### Task statement
How many of the lines below hold the string "under"? Say only the number.

[Records from a dataset]
=======

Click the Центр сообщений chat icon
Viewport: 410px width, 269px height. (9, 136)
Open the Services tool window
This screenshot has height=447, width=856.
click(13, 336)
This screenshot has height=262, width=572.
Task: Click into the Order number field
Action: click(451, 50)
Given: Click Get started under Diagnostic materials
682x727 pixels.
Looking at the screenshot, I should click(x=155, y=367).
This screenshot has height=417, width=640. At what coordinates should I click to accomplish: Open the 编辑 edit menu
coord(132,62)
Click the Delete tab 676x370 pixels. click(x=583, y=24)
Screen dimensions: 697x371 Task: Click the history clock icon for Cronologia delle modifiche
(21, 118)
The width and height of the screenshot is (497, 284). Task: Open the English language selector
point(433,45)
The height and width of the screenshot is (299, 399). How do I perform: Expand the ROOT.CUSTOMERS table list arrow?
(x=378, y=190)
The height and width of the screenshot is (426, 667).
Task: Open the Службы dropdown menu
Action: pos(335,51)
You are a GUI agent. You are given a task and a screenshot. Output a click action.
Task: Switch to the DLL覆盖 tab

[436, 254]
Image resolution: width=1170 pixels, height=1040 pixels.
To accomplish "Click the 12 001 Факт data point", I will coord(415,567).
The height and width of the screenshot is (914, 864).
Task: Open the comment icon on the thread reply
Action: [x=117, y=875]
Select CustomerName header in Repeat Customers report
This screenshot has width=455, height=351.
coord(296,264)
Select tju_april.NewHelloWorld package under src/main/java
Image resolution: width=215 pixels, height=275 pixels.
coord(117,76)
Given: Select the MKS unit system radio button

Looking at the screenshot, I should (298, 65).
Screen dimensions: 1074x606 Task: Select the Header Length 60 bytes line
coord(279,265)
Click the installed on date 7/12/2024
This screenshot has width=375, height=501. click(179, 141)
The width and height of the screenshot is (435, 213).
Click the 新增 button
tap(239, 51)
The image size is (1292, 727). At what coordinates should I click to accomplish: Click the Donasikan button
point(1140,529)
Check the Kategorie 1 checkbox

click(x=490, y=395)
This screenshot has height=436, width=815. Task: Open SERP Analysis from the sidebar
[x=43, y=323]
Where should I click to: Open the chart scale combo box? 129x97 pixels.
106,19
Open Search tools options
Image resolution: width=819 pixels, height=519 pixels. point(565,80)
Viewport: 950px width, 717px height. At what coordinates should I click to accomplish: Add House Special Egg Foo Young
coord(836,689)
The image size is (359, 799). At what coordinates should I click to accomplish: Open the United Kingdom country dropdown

=======

### Response
2